(Stored entries)
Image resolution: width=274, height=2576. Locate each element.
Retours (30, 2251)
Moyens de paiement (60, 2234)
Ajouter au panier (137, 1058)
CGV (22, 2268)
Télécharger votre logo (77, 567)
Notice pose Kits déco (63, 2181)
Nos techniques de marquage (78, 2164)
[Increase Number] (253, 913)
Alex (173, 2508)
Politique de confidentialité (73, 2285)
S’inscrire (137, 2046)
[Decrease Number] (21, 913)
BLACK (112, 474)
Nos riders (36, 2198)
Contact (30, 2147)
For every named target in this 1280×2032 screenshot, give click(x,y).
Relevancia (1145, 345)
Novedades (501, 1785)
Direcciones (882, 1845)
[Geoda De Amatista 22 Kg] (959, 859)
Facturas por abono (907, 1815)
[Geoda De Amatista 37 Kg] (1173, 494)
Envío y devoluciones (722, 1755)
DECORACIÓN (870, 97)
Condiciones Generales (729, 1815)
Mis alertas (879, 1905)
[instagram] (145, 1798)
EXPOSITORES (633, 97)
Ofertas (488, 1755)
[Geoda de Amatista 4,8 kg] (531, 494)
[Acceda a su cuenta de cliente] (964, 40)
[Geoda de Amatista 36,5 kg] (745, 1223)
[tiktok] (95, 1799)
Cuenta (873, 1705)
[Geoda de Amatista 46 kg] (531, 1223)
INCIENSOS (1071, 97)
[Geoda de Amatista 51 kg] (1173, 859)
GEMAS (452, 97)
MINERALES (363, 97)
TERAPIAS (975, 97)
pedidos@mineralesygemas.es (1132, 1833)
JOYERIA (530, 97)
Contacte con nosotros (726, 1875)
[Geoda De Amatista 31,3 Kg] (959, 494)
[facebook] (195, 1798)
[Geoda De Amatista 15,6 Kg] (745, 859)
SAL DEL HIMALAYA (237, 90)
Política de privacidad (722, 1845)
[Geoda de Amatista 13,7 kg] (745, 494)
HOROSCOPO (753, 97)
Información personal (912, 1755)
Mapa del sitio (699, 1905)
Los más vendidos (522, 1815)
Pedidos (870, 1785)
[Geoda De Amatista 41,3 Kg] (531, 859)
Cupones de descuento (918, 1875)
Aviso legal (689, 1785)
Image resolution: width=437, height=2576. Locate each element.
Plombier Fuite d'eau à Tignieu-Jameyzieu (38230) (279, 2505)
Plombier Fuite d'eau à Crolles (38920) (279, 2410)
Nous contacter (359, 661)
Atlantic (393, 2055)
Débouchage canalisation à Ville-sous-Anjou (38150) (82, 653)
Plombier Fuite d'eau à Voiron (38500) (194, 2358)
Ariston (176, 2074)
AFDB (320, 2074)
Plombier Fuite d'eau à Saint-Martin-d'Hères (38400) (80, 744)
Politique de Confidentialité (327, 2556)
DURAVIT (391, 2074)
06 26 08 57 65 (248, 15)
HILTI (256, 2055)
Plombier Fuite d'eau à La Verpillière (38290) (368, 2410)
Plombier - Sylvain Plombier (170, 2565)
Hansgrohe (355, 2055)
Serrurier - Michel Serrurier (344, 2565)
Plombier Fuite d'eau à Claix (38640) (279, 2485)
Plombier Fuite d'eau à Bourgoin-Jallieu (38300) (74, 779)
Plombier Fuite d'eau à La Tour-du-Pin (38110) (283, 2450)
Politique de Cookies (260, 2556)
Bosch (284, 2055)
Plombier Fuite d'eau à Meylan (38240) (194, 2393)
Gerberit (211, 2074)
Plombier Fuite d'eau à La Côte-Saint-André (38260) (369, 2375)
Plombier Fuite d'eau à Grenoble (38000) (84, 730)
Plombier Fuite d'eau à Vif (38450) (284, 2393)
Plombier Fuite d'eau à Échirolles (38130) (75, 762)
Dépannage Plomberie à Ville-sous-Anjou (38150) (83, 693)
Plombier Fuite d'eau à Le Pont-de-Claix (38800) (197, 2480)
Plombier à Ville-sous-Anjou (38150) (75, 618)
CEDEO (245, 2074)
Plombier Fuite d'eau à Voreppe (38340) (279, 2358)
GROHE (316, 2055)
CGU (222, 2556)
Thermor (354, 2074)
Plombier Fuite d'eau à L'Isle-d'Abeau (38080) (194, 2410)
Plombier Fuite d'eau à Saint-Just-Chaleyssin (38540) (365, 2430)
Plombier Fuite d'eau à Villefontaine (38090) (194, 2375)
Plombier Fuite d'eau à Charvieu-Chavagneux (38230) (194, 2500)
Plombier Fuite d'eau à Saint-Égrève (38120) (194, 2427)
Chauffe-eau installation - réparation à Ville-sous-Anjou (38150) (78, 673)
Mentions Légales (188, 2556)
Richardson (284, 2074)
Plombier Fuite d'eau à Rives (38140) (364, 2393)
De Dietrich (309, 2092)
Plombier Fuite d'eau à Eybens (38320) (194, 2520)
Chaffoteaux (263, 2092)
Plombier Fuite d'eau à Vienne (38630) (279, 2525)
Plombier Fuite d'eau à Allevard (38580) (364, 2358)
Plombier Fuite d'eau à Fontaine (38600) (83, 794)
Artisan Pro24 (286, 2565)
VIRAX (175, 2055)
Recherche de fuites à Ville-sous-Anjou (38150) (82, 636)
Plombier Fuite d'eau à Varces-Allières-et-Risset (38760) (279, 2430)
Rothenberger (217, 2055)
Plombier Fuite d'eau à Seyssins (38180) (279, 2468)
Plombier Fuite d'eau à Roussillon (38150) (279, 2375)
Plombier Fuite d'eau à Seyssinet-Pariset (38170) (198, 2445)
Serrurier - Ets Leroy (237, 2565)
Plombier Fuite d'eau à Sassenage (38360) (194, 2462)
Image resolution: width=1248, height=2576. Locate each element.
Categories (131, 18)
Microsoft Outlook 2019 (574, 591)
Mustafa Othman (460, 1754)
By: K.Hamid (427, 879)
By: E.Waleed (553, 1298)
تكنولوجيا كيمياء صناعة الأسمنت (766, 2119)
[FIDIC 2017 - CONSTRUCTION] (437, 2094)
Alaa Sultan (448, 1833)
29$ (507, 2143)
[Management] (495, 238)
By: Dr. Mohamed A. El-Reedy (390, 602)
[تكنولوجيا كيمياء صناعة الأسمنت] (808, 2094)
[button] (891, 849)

**What is required**:
The line with "Alaa Sultan (448, 1833)" and every line after it up to the end of the entries: output those exactly, and only those.

**Your response**:
Alaa Sultan (448, 1833)
29$ (507, 2143)
[Management] (495, 238)
By: Dr. Mohamed A. El-Reedy (390, 602)
[تكنولوجيا كيمياء صناعة الأسمنت] (808, 2094)
[button] (891, 849)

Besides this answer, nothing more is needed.